#### Work instructions
Beginning at the top of the material, repeat each line exactly, and stop once the line with "Given: Open the Select Device dropdown" has been written.

#### Provided material
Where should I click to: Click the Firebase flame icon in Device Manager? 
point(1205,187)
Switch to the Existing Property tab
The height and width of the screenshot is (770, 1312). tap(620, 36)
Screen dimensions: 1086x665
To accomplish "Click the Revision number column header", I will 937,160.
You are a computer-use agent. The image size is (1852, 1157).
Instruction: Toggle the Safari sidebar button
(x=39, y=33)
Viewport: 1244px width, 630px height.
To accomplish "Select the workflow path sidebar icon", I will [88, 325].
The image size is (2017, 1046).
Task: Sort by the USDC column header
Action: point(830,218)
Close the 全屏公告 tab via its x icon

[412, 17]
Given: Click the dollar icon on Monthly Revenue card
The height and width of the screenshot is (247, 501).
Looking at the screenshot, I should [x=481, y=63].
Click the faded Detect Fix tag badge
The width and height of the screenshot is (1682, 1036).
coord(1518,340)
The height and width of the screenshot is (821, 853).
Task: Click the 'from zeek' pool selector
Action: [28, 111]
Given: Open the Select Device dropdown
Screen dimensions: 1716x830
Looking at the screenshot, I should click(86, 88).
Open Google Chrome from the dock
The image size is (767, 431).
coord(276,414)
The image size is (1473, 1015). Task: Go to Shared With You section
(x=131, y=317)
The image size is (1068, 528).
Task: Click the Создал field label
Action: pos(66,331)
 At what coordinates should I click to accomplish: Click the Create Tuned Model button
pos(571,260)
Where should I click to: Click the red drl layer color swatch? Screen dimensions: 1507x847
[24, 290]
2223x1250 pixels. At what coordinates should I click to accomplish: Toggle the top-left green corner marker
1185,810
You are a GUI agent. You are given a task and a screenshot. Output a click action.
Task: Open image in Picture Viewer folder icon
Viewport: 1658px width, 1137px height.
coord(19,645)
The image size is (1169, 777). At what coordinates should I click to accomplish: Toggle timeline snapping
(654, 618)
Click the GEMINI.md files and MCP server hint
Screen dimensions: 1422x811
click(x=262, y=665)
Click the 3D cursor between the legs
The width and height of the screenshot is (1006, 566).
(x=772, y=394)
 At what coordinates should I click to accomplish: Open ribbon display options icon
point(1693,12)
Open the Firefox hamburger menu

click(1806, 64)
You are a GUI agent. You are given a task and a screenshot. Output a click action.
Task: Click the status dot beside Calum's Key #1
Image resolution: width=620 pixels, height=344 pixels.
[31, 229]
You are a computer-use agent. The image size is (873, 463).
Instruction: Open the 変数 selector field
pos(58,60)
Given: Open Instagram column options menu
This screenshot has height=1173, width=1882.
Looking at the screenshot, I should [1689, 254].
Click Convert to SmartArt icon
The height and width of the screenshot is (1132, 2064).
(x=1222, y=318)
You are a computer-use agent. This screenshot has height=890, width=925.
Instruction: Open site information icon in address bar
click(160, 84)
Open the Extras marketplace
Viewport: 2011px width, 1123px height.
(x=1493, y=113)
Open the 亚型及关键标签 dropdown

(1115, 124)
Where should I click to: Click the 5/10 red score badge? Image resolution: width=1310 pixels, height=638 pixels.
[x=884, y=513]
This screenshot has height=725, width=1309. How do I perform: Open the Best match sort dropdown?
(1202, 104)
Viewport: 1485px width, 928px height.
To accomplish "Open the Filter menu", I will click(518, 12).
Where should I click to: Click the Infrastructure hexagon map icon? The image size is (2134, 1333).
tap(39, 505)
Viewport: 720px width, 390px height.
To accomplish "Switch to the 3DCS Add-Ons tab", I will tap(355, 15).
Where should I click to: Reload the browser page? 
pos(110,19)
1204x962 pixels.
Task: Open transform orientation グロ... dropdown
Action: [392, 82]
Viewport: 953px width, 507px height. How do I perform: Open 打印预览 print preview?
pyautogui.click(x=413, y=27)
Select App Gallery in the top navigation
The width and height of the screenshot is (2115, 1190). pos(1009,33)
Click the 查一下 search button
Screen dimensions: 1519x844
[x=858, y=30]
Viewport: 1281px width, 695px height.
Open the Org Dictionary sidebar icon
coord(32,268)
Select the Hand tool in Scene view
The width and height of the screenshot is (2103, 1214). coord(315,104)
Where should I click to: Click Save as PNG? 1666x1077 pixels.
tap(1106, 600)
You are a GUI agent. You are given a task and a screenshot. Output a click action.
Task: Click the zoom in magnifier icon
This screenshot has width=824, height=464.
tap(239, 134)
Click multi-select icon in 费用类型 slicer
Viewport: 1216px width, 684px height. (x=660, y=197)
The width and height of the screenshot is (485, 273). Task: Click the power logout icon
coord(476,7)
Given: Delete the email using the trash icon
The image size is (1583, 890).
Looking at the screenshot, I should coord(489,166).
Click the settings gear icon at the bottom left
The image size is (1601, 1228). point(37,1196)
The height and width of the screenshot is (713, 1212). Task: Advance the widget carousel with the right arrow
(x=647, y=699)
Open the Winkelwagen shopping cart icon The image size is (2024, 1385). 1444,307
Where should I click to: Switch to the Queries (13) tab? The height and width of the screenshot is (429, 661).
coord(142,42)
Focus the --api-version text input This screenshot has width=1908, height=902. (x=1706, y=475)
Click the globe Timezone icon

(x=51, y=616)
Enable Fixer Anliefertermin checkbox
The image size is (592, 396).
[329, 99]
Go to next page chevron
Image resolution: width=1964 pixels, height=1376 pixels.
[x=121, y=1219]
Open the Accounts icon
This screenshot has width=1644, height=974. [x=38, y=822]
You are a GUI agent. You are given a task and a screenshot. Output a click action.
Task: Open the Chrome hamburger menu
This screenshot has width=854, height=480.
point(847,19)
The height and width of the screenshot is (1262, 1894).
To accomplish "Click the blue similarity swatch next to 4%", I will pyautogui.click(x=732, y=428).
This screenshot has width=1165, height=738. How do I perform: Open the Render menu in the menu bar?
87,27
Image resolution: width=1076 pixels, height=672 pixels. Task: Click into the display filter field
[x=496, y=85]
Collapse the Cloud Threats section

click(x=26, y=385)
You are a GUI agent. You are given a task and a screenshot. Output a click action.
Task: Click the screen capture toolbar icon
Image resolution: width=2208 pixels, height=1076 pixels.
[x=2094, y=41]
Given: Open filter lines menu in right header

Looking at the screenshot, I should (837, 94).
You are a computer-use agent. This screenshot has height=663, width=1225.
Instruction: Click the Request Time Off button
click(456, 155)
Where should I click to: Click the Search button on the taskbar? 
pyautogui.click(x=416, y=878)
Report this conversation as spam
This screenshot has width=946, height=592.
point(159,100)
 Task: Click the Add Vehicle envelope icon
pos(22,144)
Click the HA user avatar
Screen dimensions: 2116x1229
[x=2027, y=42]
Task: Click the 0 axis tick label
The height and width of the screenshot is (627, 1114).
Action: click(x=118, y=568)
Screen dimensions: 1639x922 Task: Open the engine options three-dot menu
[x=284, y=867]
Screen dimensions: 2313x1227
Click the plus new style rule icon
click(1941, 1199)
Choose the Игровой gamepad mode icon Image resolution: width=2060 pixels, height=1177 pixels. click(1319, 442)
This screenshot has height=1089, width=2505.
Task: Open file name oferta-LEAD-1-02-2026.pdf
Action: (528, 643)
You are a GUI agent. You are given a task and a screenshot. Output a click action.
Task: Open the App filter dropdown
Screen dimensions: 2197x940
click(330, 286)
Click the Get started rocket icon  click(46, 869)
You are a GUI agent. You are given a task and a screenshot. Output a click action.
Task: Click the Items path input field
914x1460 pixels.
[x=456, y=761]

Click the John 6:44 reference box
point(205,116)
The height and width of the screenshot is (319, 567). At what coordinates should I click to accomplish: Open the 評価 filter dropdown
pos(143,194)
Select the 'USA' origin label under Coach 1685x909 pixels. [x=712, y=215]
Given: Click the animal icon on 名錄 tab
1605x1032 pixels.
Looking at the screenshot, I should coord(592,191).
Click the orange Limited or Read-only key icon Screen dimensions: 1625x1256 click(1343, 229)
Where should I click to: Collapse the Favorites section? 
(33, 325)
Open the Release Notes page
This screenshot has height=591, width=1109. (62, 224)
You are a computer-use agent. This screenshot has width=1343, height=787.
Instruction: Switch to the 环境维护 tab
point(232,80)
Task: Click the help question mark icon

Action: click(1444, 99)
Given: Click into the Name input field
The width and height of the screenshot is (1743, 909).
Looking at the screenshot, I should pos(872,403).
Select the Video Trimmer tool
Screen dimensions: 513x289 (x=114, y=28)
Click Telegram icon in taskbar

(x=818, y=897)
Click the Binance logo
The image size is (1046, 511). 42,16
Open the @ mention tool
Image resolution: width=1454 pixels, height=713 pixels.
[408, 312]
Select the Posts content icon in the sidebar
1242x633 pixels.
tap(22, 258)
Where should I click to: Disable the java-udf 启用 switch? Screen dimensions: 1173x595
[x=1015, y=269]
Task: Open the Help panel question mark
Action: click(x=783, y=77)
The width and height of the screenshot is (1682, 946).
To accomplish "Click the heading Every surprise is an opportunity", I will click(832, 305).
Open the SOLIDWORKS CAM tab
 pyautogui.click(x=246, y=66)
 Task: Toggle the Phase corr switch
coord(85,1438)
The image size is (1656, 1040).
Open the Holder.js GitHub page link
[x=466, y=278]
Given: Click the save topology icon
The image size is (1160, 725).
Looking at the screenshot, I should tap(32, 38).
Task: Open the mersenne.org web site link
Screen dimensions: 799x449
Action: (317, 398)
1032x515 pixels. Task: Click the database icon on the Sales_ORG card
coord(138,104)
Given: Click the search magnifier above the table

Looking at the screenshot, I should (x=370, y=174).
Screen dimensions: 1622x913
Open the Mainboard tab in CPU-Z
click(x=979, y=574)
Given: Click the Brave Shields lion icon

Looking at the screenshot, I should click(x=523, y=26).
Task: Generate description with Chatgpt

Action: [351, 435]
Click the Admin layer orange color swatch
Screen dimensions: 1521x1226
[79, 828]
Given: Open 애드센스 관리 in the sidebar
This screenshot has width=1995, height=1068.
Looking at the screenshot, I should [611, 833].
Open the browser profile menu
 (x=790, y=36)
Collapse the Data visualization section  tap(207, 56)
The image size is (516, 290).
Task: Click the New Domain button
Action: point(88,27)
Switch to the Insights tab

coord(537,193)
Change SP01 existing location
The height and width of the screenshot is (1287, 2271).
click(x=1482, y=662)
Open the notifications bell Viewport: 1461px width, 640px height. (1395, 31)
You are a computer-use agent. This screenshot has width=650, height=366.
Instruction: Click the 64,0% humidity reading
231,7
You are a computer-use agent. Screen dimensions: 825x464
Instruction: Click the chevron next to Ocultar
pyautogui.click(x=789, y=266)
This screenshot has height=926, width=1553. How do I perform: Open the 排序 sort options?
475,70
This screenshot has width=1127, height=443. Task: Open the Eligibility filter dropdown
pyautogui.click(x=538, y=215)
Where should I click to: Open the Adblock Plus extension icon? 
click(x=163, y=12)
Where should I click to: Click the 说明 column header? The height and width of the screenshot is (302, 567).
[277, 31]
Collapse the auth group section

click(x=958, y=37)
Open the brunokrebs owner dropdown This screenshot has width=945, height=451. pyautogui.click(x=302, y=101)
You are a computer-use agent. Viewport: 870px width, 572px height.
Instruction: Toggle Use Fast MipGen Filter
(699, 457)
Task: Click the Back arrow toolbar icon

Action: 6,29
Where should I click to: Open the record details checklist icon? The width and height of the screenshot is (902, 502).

#### Task solution
Where should I click to: Click the Firebase flame icon in Device Manager? 
point(1205,187)
Switch to the Existing Property tab
The height and width of the screenshot is (770, 1312). tap(620, 36)
Screen dimensions: 1086x665
To accomplish "Click the Revision number column header", I will 937,160.
You are a computer-use agent. The image size is (1852, 1157).
Instruction: Toggle the Safari sidebar button
(x=39, y=33)
Viewport: 1244px width, 630px height.
To accomplish "Select the workflow path sidebar icon", I will [88, 325].
The image size is (2017, 1046).
Task: Sort by the USDC column header
Action: point(830,218)
Close the 全屏公告 tab via its x icon

[412, 17]
Given: Click the dollar icon on Monthly Revenue card
The height and width of the screenshot is (247, 501).
Looking at the screenshot, I should [x=481, y=63].
Click the faded Detect Fix tag badge
The width and height of the screenshot is (1682, 1036).
coord(1518,340)
The height and width of the screenshot is (821, 853).
Task: Click the 'from zeek' pool selector
Action: [28, 111]
Given: Open the Select Device dropdown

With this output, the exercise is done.